(RECORDS SHOWN)

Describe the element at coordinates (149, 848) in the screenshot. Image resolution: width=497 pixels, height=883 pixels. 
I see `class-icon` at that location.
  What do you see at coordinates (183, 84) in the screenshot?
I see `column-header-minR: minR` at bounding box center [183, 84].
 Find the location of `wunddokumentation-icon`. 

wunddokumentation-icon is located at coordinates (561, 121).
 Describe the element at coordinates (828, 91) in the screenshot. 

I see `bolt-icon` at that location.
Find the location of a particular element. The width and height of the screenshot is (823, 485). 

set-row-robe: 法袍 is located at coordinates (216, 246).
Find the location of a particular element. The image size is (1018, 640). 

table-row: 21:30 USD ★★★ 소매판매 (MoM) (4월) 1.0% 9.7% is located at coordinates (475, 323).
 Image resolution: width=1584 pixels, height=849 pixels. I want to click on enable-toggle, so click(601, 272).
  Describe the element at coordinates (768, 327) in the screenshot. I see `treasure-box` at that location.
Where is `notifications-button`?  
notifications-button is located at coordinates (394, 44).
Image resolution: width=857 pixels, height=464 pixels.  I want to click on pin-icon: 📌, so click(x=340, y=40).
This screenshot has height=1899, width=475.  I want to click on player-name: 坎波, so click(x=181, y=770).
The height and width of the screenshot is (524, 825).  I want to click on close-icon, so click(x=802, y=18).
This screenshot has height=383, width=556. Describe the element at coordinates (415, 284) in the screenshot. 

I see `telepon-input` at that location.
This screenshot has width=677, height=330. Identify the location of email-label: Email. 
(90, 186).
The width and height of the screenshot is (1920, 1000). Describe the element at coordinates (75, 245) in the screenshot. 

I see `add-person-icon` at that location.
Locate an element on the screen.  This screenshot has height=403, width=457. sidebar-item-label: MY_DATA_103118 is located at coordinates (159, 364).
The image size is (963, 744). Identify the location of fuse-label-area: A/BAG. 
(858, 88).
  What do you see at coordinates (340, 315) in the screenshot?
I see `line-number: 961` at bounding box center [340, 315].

(End RECORDS SHOWN)

▶ _YOUR TASK_:
Copy the data above line for line, with no changes.

▶ _ANSWER FOR THE TASK_:
Describe the element at coordinates (149, 848) in the screenshot. Image resolution: width=497 pixels, height=883 pixels. 
I see `class-icon` at that location.
  What do you see at coordinates (183, 84) in the screenshot?
I see `column-header-minR: minR` at bounding box center [183, 84].
 Find the location of `wunddokumentation-icon`. 

wunddokumentation-icon is located at coordinates (561, 121).
 Describe the element at coordinates (828, 91) in the screenshot. 

I see `bolt-icon` at that location.
Find the location of a particular element. The width and height of the screenshot is (823, 485). 

set-row-robe: 法袍 is located at coordinates (216, 246).
Find the location of a particular element. The image size is (1018, 640). 

table-row: 21:30 USD ★★★ 소매판매 (MoM) (4월) 1.0% 9.7% is located at coordinates (475, 323).
 Image resolution: width=1584 pixels, height=849 pixels. I want to click on enable-toggle, so click(601, 272).
  Describe the element at coordinates (768, 327) in the screenshot. I see `treasure-box` at that location.
Where is `notifications-button`?  
notifications-button is located at coordinates (394, 44).
Image resolution: width=857 pixels, height=464 pixels.  I want to click on pin-icon: 📌, so click(x=340, y=40).
This screenshot has height=1899, width=475.  I want to click on player-name: 坎波, so click(x=181, y=770).
The height and width of the screenshot is (524, 825).  I want to click on close-icon, so click(x=802, y=18).
This screenshot has height=383, width=556. Describe the element at coordinates (415, 284) in the screenshot. 

I see `telepon-input` at that location.
This screenshot has width=677, height=330. Identify the location of email-label: Email. 
(90, 186).
The width and height of the screenshot is (1920, 1000). Describe the element at coordinates (75, 245) in the screenshot. 

I see `add-person-icon` at that location.
Locate an element on the screen.  This screenshot has height=403, width=457. sidebar-item-label: MY_DATA_103118 is located at coordinates (159, 364).
The image size is (963, 744). Identify the location of fuse-label-area: A/BAG. 
(858, 88).
  What do you see at coordinates (340, 315) in the screenshot?
I see `line-number: 961` at bounding box center [340, 315].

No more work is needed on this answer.